Designers are trained to see. AI models are trained to render. When those two align — briefed properly, working toward the same image — the results are extraordinary. When they don't align, you get beautiful generations that don't sell anything, or conversion-optimised images that look like every other brand in the market.
The brief is the bridge between the two disciplines. And most briefs are terrible.
Not because the people writing them are careless. Because nobody ever told them what a good AI brief looks like. This is that article.
"The AI engineer is responsible for the render. You are responsible for the brief. Both matter equally."
What a Good Brief Actually Needs to Contain
A good brief is not a Pinterest board with a deadline attached. It's a document that answers six questions so precisely that our prompt engineers could generate the entire campaign without ever having a conversation with you.
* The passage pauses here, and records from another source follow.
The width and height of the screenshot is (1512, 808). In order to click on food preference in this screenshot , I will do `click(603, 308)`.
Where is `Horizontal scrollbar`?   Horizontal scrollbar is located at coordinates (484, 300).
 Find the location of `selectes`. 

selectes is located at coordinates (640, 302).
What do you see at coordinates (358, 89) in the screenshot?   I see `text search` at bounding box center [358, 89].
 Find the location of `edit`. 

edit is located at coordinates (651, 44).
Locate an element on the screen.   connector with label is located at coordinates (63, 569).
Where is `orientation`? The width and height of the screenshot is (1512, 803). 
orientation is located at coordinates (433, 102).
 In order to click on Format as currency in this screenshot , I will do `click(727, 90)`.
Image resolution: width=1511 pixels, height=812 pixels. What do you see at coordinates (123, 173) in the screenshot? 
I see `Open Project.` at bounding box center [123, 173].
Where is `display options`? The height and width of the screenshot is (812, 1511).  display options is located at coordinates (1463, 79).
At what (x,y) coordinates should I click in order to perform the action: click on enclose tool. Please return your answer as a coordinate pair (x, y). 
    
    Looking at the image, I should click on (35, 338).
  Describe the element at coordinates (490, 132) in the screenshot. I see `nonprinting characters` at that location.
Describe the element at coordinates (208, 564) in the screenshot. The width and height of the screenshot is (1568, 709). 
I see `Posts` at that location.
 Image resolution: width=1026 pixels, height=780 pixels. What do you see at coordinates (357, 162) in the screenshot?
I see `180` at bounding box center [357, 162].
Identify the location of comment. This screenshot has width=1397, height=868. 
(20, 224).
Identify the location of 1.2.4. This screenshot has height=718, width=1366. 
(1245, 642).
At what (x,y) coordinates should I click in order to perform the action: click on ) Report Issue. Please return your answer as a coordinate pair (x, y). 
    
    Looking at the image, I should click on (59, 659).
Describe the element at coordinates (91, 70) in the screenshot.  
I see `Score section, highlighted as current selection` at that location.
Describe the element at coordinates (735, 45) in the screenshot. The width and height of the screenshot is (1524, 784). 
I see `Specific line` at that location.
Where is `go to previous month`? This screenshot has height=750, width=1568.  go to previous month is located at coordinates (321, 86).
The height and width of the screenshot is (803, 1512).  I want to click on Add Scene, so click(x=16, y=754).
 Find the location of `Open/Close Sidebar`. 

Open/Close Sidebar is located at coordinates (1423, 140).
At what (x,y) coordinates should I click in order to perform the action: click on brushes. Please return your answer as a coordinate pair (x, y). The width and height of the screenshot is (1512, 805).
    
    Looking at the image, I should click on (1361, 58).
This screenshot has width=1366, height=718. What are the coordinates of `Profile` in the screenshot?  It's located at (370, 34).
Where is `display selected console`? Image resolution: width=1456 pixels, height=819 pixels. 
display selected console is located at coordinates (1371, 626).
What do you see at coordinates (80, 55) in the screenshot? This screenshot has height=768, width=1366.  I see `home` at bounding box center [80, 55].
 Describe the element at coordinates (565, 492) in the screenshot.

1. What is This Shoot Actually For?
State the commercial purpose of the imagery explicitly. Not "we need photos for the new collection" — but why, for which platform, for which customer, to produce which action. "We're launching a Eid capsule collection on 15th April. These images will serve as our website hero, Instagram feed posts, and print catalogue insert. Our customer is a 25–40 year old woman in Islamabad who follows international fashion."
That's a brief. The first version is a request. There's a significant difference.
2. Who Is the Customer You're Selling To?
Describe your customer in human terms. Not a demographic bracket — a person. What does she aspire to? What Instagram accounts does she follow? What does she wear on a Tuesday? What does she wear when she wants to feel powerful? An AI workflow that understands your customer will make different decisions at every point in the prompt generation — angle, expression, styling energy, background choice.
3. What Is the Emotional Territory?
Fashion imagery operates in emotional territory. The brief should define what that territory is. Not just adjectives ("luxurious, modern, confident") but the feeling you want the customer to have when they see the image. Do they feel aspiration? Recognition? Desire? Confidence? These are different feelings and they require different generations to produce them.
The Reference Image Problem
Almost every brief includes reference images. Almost every client uses them incorrectly.
A reference image is not a target. It's a data point. When you send a reference, you should also tell us which specific element you're referencing: the lighting quality? The model's expression? The colour temperature? The composition? The styling? The background texture?
"Something like this" is not actionable. "The lighting quality in this image — specifically the way it creates depth on the fabric without losing detail in the shadows" is.
"Reference images without annotation are just Pinterest boards. Annotated references are a brief."
How to Handle Garment Hierarchy
Every collection has hero pieces and supporting pieces. Your AI engineers need to know which is which — because the hero pieces get different treatment. More variations, more prompt adjustments, more iteration. The supporting pieces are efficient: clean, clear, consistent.
If you don't tell us this, we will give every garment equal compute time. Which means your hero piece may only get one look, and your secondary print got three variations nobody needed.
The Deliverables Section Is Not Optional
Be specific about what you need delivered. This section of the brief prevents 80% of post-shoot disputes.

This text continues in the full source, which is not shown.